Fue empate, pero si la contienda se definiera como en el boxeo, por puntos ganó Central. No sólo porque le sentó mucho mejor el que se llevó de la Bombonera que al rival, sino porque fue de los dos el que más cerca estuvo de llevarse todos los que había en juego. Tanto en un trámite siempre friccionado como cuando la pelea se llevó al terreno natural del trato de balón. Además, los contextos de un Boca encumbrado que se dio el lujo de poner un equipo cuatro estrellas, que es su alternativo, y otro que venía en picada y de ser humillado en su casa, alimentaron esa conclusión.

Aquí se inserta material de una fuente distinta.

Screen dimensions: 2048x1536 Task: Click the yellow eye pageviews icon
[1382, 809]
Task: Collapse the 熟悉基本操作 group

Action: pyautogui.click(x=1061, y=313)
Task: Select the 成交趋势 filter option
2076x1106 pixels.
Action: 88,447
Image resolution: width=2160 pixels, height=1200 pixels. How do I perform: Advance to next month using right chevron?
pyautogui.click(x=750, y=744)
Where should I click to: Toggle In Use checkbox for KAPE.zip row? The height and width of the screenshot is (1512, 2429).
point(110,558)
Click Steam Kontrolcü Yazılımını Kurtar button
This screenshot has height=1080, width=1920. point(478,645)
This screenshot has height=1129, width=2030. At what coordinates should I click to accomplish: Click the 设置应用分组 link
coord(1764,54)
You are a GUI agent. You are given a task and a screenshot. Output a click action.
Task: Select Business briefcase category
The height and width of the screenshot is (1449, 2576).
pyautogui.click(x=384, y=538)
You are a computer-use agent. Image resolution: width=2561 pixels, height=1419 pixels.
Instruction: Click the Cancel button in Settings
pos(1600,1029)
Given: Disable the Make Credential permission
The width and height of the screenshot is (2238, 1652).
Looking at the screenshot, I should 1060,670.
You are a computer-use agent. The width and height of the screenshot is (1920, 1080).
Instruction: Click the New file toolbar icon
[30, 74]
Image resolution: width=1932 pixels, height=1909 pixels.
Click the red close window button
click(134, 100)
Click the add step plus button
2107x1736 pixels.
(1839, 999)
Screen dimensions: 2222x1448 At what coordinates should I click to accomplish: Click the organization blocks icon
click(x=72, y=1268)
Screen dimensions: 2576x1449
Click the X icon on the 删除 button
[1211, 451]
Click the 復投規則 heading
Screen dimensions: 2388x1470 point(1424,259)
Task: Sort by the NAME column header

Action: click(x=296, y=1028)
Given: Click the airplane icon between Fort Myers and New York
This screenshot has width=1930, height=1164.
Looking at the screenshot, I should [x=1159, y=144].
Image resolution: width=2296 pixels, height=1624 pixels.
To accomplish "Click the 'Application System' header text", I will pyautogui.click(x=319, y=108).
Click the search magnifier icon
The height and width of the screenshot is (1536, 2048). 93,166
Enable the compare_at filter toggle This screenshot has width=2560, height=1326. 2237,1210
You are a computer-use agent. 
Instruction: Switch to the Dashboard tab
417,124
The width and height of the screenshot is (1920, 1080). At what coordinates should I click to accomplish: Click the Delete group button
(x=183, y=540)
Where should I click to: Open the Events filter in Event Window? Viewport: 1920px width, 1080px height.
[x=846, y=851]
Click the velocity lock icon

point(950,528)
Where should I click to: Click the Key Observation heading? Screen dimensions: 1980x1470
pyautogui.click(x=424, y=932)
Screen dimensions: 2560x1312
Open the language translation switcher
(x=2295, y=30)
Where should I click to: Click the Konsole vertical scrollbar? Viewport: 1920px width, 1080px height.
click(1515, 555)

   Estuvo despierto Central desde el vamos. Buscó apropiarse de la pelota apenas se movió del medio y sortear ese efecto flash para prolongarlo en el tiempo. Contó con la pasividad de Boca es cierto, con poco apetito para la recuperación y que no compensó con buen trato en la posesión. Pero mucho tuvo que ver un planteo que esta vez al menos no resultó estático como parecía habitual, sino que tuvo el dinamismo justo para tener presencia en un mediocampo que invitaba a ocuparlo con sacrificio, ante rivales de mucho buen pie y poco apego a la lucha. Es más, quedó la sensación de que con un poco más de ambición podía desnivelar. Y cuando la tuvo en el complemento, sobre todo en el final, casi lo lleva a la práctica.

   Para un equipo que ni siquiera pateaba al arco que las mejores insinuaciones ofensivas, en un marco como el de la Bombonera, hayan sido propias representó un salto de calidad importante. Así, una buena cortada de Lovera a los 7' encontró el zurdazo de frente de Camacho que pasó cerca. Al toque, el formoseño se obnubiló en una gran recuperación en la que habían quedado cuatro contra tres y, en vez de habilitar a Carrizo o hasta al uruguayo que picaban raudos por su zurda, se la llevó hacia su diestra y terminó en un remate forzado que encima fue cortado. Una pena.

   A los 27', Camacho y un movedizo Carrizo combinaron bien pero a la acción le faltó final, mientras que a los 34' nuevamente el Pachi, esta vez con Lovera, se asociaron bien para que el uruguayo terminara habilitando perfecto a un esforzado Zampedri, cuyo disparo fue desviado al córner por Rossi, en la más peligrosa canalla y de la etapa. En el medio Boca sólo pateó al arco en un tiro libre de Cardona, producto increíblemente de un contragolpe. Otro más tarde no fue terminado bien por Villa en un final que era el mundo del revés: Central buscando adelante y el local usando la contra para preocupar.

   Las charlas de vestuario no modificaron la tendencia. Al contrario, la acentuaron. Central manejó aún más la pelota y contó con dos claras. De dos pelotas paradas de Gil, ¡cuándo no! La primera, un tiro libre largo que Ortiz, solo, cabeceó defectuoso a las manos de Rossi. Y a los 12', la que paralizó corazones xeneizes. De un rechazo de Goltz en un córner del Colo, Bettini la volvió a meter, Benedetto cabeceó hacia atrás y Parot, sin marca, la cacheteó delante de Rossi para tirarla afuera. Una penetración solitaria de Cardona por la raya fue, hasta el adicional, lo único peligroso que generó Boca.

   La contra final que desperdició Pereyra, el remate posterior de Carrizo por arriba del travesaño y el cabezazo inmediato del Pachi, solo también, irán al muro de los lamentos por lo que pudo ser y no fue. Sólo compensado por el gol que Pablo Pérez se comió bajo el arco en la última, cuando ya Tevez podía con un Parot cansado.

Un frenesí en el epílogo que no tuvo que ver tanto con el resto del partido, pero que aderezó la certeza de que Central estuvo más cerca, aunque la distribución de puntos al fin lo encontró en posición de ganador.